PROBLEM TO WORK ON
Count the lines below that contain the string "input". Reply with the number only.

[Word and item position data]
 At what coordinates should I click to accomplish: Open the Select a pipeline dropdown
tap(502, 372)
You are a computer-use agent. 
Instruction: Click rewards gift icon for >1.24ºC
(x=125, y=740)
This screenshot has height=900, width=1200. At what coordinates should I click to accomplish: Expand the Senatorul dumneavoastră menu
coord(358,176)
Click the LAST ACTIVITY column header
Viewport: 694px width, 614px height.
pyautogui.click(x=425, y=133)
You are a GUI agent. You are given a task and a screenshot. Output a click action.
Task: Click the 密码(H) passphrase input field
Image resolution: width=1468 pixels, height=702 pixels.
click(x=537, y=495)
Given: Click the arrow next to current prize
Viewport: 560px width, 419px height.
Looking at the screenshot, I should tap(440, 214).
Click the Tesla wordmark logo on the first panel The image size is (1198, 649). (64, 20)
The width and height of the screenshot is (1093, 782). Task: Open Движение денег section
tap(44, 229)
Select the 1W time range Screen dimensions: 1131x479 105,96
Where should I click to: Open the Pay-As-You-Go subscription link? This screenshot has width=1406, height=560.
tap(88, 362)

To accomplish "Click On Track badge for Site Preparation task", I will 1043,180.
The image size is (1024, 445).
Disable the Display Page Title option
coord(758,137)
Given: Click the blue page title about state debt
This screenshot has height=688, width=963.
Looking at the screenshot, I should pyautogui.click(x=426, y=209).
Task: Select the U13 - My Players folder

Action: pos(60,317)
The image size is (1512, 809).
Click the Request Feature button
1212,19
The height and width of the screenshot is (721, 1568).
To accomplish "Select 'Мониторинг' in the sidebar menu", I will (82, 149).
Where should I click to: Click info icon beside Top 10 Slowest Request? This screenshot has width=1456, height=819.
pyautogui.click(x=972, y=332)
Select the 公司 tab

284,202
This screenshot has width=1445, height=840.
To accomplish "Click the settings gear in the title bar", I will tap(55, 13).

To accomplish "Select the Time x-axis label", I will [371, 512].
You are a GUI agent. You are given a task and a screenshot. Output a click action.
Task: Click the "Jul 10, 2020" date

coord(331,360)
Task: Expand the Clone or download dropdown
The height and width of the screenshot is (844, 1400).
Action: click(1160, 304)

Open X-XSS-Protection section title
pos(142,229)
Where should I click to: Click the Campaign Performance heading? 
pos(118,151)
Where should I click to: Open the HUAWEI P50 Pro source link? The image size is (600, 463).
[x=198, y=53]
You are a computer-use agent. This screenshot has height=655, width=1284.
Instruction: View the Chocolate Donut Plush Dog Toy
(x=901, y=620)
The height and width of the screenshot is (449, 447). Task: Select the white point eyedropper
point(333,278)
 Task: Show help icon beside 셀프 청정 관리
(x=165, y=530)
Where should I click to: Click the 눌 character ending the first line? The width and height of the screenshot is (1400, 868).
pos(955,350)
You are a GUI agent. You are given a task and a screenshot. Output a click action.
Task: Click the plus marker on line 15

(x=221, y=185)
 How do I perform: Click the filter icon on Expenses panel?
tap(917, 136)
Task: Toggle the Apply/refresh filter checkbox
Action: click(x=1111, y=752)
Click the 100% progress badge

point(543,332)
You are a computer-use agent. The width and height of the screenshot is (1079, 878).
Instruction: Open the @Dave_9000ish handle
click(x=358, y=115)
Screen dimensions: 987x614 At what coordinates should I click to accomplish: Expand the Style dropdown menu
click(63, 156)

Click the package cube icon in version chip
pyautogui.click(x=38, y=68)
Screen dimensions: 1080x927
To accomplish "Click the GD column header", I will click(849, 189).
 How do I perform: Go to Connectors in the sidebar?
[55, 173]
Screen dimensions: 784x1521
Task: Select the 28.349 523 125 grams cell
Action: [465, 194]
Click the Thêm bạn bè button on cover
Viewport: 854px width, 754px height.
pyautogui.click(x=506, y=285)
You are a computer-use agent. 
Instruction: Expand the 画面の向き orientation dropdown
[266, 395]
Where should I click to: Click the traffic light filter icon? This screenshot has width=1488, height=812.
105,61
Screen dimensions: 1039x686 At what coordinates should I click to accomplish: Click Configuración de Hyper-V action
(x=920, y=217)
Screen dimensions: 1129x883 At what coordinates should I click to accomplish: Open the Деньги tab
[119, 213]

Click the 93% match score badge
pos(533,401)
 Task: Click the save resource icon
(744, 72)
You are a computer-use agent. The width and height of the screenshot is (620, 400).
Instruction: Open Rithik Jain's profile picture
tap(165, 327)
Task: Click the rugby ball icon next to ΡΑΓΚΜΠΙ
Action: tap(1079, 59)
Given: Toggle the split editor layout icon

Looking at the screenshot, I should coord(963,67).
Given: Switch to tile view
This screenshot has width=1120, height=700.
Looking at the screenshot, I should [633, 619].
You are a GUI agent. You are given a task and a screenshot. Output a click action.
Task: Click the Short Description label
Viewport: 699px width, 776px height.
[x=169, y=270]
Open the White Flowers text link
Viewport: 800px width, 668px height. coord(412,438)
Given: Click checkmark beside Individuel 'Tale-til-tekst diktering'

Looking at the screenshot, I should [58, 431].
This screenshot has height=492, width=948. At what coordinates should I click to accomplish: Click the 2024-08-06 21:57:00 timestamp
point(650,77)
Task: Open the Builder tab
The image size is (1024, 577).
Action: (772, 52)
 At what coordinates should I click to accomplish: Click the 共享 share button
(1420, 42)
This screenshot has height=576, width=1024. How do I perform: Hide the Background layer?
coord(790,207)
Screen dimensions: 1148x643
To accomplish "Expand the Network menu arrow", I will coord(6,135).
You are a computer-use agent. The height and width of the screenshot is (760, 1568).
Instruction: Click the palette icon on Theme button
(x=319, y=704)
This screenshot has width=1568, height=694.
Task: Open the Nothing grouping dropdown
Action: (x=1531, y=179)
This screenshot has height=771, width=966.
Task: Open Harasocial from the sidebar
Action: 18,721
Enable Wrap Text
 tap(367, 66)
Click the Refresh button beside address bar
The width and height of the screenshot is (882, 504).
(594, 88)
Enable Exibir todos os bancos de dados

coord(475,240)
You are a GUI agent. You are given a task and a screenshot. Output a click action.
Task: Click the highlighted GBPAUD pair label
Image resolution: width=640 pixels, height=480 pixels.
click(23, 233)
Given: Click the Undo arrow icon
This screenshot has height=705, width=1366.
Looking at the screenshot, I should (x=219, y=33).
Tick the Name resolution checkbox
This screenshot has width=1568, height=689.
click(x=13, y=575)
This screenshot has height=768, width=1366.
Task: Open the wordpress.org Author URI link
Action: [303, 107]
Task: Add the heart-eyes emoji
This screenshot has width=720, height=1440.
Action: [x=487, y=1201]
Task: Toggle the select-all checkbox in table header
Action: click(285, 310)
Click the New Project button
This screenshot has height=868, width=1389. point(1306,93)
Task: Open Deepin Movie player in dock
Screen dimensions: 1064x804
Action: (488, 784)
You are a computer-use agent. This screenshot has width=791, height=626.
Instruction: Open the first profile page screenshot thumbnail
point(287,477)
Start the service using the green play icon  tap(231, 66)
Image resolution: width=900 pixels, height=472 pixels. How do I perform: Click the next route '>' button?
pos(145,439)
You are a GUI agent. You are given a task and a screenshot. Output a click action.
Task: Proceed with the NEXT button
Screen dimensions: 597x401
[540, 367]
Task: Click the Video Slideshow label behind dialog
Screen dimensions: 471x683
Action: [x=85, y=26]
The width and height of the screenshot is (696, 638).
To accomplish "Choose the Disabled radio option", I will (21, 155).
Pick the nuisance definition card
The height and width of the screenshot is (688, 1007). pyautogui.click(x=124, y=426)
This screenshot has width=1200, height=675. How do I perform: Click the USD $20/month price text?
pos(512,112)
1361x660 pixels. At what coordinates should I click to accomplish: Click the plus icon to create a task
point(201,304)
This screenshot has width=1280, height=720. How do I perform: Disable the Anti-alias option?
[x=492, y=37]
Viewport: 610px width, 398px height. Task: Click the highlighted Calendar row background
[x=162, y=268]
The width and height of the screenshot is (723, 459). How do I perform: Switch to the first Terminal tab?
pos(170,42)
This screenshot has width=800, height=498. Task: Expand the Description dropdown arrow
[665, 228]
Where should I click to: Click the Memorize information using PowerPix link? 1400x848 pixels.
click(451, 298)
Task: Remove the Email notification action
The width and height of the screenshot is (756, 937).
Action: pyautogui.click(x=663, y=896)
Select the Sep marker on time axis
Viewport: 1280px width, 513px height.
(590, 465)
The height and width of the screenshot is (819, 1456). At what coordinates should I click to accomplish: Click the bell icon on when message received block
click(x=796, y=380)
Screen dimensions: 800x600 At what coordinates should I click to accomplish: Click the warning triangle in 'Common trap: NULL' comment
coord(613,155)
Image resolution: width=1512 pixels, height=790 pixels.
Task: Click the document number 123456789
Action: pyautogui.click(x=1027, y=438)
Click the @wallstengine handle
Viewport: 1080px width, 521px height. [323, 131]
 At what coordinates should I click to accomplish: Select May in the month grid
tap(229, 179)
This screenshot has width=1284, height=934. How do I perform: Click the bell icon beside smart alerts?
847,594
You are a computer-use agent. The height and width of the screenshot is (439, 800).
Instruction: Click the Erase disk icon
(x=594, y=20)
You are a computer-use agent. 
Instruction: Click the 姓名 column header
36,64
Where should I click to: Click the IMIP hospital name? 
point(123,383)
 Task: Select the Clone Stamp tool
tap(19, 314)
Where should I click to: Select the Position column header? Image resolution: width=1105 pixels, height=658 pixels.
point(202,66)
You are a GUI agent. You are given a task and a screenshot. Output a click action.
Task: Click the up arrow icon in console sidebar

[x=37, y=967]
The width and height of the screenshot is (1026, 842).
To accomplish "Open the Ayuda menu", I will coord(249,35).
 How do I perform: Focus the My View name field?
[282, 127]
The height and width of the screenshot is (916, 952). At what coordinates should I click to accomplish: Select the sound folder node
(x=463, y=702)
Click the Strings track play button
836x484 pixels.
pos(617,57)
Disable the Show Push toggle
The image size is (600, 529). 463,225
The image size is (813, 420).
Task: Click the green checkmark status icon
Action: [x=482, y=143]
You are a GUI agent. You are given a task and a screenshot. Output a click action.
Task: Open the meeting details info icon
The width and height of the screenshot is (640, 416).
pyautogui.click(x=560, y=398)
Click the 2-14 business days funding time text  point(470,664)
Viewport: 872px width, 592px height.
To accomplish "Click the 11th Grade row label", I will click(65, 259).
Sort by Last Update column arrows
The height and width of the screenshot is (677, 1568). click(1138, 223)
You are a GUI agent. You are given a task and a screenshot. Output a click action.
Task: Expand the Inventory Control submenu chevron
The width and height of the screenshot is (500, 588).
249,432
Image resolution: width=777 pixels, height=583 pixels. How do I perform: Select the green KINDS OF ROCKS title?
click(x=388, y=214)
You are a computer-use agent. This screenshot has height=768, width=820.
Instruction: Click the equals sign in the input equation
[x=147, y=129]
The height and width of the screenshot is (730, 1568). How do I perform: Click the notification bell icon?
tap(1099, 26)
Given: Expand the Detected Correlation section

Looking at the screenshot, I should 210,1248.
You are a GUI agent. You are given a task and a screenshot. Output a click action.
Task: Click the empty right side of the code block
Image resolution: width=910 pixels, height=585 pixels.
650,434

WRITTEN SOLUTION
2